Netanyahu Rejiminin Sonu Üzerine Bir Analiz
İsrail-Filistin çatışması, Ortadoğu’nun kronikleşmiş en temel sorunlarından biri olmaya devam etmektedir. Bu çatışma yalnızca iki halk arasında değil, aynı zamanda uluslararası hukuk, insan hakları, güvenlik, ve bölgesel istikrar arasında da sürekli bir çelişki yaratmaktadır. Son yıllarda İsrail Başbakanı Benyamin Netanyahu liderliğinde giderek daha otoriterleşen ve provokatifleşen bir yönetim tarzı, bu krizi daha da derinleştirmiştir. İsrail halkının güvenliği ve Filistin halkının meşru haklarının tanınması açısından yeni bir yönelime şiddetle ihtiyaç duyulmaktadır.
Netanyahu’nun ve onun temsil ettiği sağ-milliyetçi, yer yer aşırı sağcı koalisyonun uygulamaları, sadece Filistin topraklarında değil, İsrail içinde de demokratik değerleri aşındırmaktadır. Barış ihtimalini sabote eden her hamle, aslında hem Filistin hem de İsrail halkına uzun vadede zarar vermektedir. İsrail toplumunun bu durumu sorgulaması ve mevcut siyasi rejime karşı demokratik yollarla sesini yükseltmesi, hem içerideki istikrar hem de bölgesel barış açısından hayati önem taşımaktadır.
1. Netanyahu Rejiminin Özellikleri ve İsrail Demokrasisine Etkisi
1.1 Otoriterleşen Yönetim Yapısı
Netanyahu’nun uzun yıllara yayılan iktidarı boyunca, yürütme yetkileri güçlendirilmiş, yargı bağımsızlığına yönelik saldırılar artmış ve medya özgürlüğü ciddi biçimde kısıtlanmıştır. Özellikle 2023 ve 2024’te gündeme gelen yargı reformları, toplumun geniş kesimlerinden sert tepkiler almıştır. Bu reformlar, İsrail Yüksek Mahkemesi’nin bağımsız karar alma yetisini ciddi biçimde kısıtlayarak denge-denetleme mekanizmasını zayıflatmıştır.
İsrail iç istihbaratı (Shin Bet), polis ve askeri kurumlar gibi kilit güvenlik aygıtlarının siyasi hedeflere göre yeniden hizalanması, demokrasinin kurumsal temellerini aşındırmaktadır. Kurumsal tarafsızlığın zedelenmesi, hem içerideki toplumsal barışı hem de dış politikanın sağduyulu yürütülmesini zorlaştırmaktadır. Bu durum uzun vadede devletin meşruiyetine zarar verebilir.
İsrail halkının geniş bir kesimi, bu gelişmeleri demokrasiye yönelik tehditler olarak görmektedir. Bunun en somut örneği, yüzbinleri sokaklara döken “Demokrasi için Direniş” protestolarıdır. Toplumun çeşitli kesimlerinden – akademisyenler, askerî yetkililer, sanatçılar ve öğrenciler – gelen bu tepkiler, Netanyahu yönetimine karşı demokratik bir uyanışın sinyallerini vermektedir.

• [Yönergeler]:
#1 Netanyahu yönetimi üzerine metne göre:
(a) Toplumdan sert tepki alan yargı reformları hangi yıllarda gündeme gelmiştir?
(b) İsrail iç istihbaratının adı nedir?
(c) Yüzbinleri sokaklara döken protestoların adı nedir?
#2 Netanyahu yönetimi üzerine metinde "İsrail halkının geniş" sözlerinden başlayıp aşağıya, "uyanışın sinyallerini vermektedir." sözlerine kadar uzanan her şeyi, "akademisyenler" yerine "gazeteciler" koyarak yeniden yazar mısınız?
Satırlar, metinden bağımsız ayrı bir malzemedir.

• [Sağlanan Veriler]:
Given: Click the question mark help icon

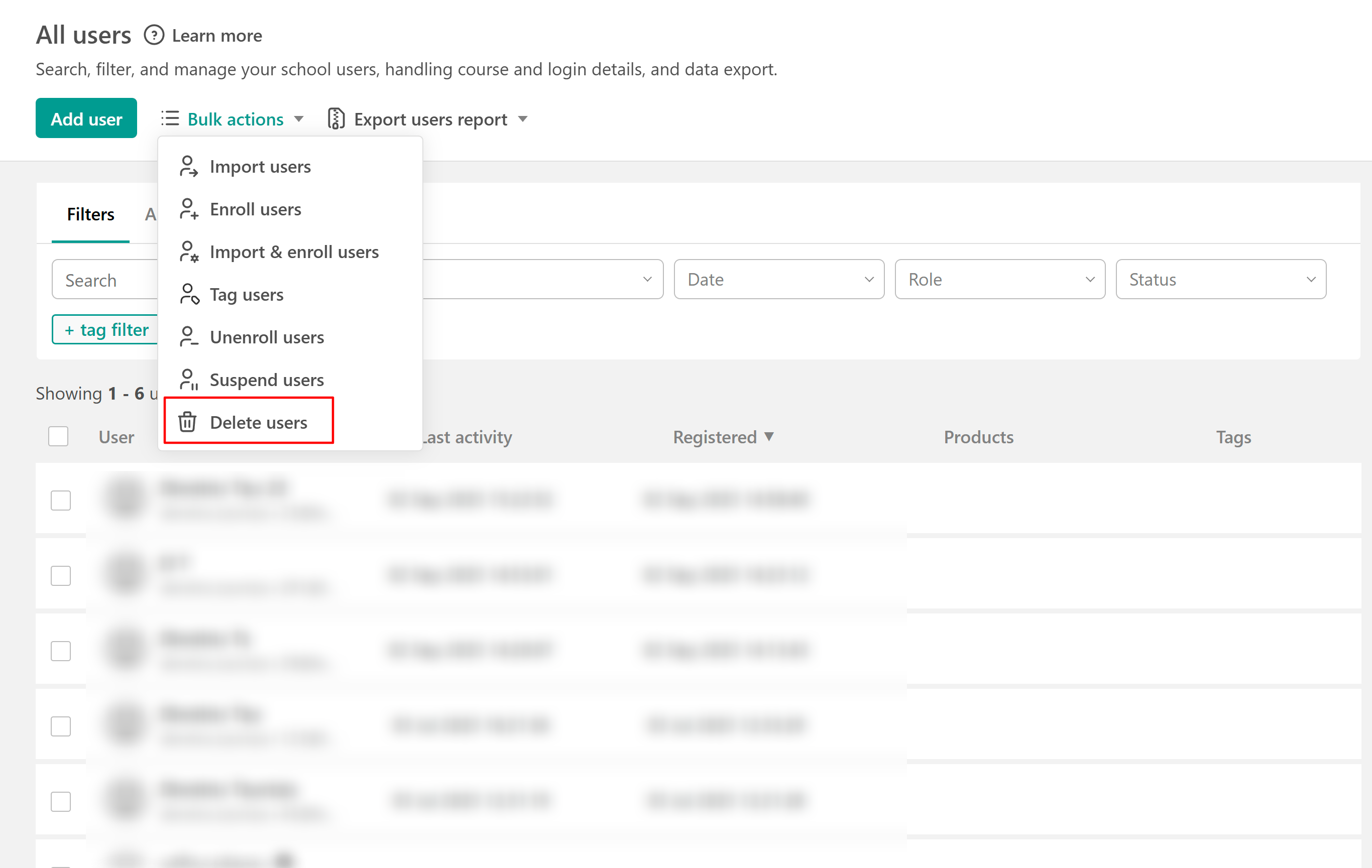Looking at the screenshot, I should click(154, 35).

* * *

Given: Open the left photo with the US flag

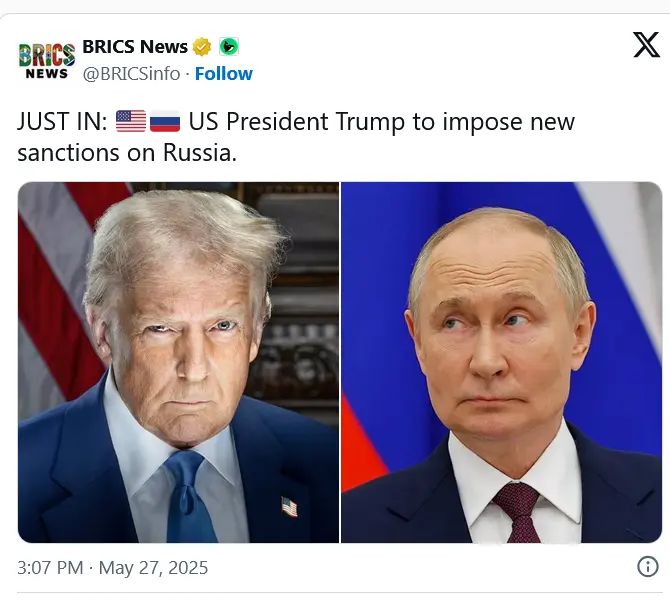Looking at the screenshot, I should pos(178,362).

• [Yanıtlar]:
#1
(a) 2023 ve 2024
(b) Shin Bet
(c) "Demokrasi için Direniş" protestoları

#2
İsrail halkının geniş bir kesimi, bu gelişmeleri demokrasiye yönelik tehditler olarak görmektedir. Bunun en somut örneği, yüzbinleri sokaklara döken “Demokrasi için Direniş” protestolarıdır. Toplumun çeşitli kesimlerinden – gazeteciler, askerî yetkililer, sanatçılar ve öğrenciler – gelen bu tepkiler, Netanyahu yönetimine karşı demokratik bir uyanışın sinyallerini vermektedir.